Work to complete: Write out the listing below again, precisely as it is given.

Provided data:
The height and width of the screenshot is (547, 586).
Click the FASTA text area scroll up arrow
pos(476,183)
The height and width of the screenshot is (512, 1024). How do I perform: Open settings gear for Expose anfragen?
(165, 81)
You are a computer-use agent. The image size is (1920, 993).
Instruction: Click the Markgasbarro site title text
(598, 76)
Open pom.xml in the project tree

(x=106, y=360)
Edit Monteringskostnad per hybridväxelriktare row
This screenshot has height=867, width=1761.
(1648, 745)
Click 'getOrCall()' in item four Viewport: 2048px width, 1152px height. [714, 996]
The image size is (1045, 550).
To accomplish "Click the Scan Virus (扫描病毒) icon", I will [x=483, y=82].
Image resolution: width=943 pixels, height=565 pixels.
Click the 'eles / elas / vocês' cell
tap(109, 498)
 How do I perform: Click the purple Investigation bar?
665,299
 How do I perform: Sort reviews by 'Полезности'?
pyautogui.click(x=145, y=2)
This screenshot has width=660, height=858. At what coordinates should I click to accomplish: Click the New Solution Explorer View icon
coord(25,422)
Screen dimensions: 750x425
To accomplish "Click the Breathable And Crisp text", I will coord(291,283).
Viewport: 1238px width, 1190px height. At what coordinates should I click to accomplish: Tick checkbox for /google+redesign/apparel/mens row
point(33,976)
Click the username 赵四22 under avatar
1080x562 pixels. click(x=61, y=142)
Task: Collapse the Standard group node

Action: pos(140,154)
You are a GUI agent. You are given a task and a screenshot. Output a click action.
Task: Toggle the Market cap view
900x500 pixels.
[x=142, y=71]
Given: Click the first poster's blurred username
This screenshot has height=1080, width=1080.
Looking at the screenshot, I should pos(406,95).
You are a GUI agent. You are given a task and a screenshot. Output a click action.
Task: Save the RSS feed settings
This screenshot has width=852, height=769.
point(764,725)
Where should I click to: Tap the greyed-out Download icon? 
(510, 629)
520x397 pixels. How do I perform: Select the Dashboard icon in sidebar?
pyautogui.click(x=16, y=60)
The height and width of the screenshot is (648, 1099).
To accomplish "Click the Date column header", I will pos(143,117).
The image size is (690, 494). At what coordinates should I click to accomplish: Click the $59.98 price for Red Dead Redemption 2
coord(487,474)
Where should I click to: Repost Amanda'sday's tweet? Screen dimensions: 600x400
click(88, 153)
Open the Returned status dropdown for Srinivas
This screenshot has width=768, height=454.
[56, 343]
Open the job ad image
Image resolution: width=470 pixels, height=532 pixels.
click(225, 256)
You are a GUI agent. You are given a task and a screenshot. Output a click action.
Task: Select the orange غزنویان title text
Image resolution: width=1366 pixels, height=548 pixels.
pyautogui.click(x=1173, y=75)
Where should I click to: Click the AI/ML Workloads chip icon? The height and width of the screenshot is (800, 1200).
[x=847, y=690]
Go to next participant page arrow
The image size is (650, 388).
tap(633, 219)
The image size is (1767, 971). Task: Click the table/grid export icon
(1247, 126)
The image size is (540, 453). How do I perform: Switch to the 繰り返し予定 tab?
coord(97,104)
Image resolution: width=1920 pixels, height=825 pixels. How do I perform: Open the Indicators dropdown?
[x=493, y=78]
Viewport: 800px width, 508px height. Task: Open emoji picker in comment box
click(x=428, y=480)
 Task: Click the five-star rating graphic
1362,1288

Task solution:
The height and width of the screenshot is (547, 586).
Click the FASTA text area scroll up arrow
pos(476,183)
The height and width of the screenshot is (512, 1024). How do I perform: Open settings gear for Expose anfragen?
(165, 81)
You are a computer-use agent. The image size is (1920, 993).
Instruction: Click the Markgasbarro site title text
(598, 76)
Open pom.xml in the project tree

(x=106, y=360)
Edit Monteringskostnad per hybridväxelriktare row
This screenshot has height=867, width=1761.
(1648, 745)
Click 'getOrCall()' in item four Viewport: 2048px width, 1152px height. [714, 996]
The image size is (1045, 550).
To accomplish "Click the Scan Virus (扫描病毒) icon", I will [x=483, y=82].
Image resolution: width=943 pixels, height=565 pixels.
Click the 'eles / elas / vocês' cell
tap(109, 498)
 How do I perform: Click the purple Investigation bar?
665,299
 How do I perform: Sort reviews by 'Полезности'?
pyautogui.click(x=145, y=2)
This screenshot has width=660, height=858. At what coordinates should I click to accomplish: Click the New Solution Explorer View icon
coord(25,422)
Screen dimensions: 750x425
To accomplish "Click the Breathable And Crisp text", I will coord(291,283).
Viewport: 1238px width, 1190px height. At what coordinates should I click to accomplish: Tick checkbox for /google+redesign/apparel/mens row
point(33,976)
Click the username 赵四22 under avatar
1080x562 pixels. click(x=61, y=142)
Task: Collapse the Standard group node

Action: pos(140,154)
You are a GUI agent. You are given a task and a screenshot. Output a click action.
Task: Toggle the Market cap view
900x500 pixels.
[x=142, y=71]
Given: Click the first poster's blurred username
This screenshot has height=1080, width=1080.
Looking at the screenshot, I should pos(406,95).
You are a GUI agent. You are given a task and a screenshot. Output a click action.
Task: Save the RSS feed settings
This screenshot has width=852, height=769.
point(764,725)
Where should I click to: Tap the greyed-out Download icon? 
(510, 629)
520x397 pixels. How do I perform: Select the Dashboard icon in sidebar?
pyautogui.click(x=16, y=60)
The height and width of the screenshot is (648, 1099).
To accomplish "Click the Date column header", I will pos(143,117).
The image size is (690, 494). At what coordinates should I click to accomplish: Click the $59.98 price for Red Dead Redemption 2
coord(487,474)
Where should I click to: Repost Amanda'sday's tweet? Screen dimensions: 600x400
click(88, 153)
Open the Returned status dropdown for Srinivas
This screenshot has width=768, height=454.
[56, 343]
Open the job ad image
Image resolution: width=470 pixels, height=532 pixels.
click(225, 256)
You are a GUI agent. You are given a task and a screenshot. Output a click action.
Task: Select the orange غزنویان title text
Image resolution: width=1366 pixels, height=548 pixels.
pyautogui.click(x=1173, y=75)
Where should I click to: Click the AI/ML Workloads chip icon? The height and width of the screenshot is (800, 1200).
[x=847, y=690]
Go to next participant page arrow
The image size is (650, 388).
tap(633, 219)
The image size is (1767, 971). Task: Click the table/grid export icon
(1247, 126)
The image size is (540, 453). How do I perform: Switch to the 繰り返し予定 tab?
coord(97,104)
Image resolution: width=1920 pixels, height=825 pixels. How do I perform: Open the Indicators dropdown?
[x=493, y=78]
Viewport: 800px width, 508px height. Task: Open emoji picker in comment box
click(x=428, y=480)
 Task: Click the five-star rating graphic
1362,1288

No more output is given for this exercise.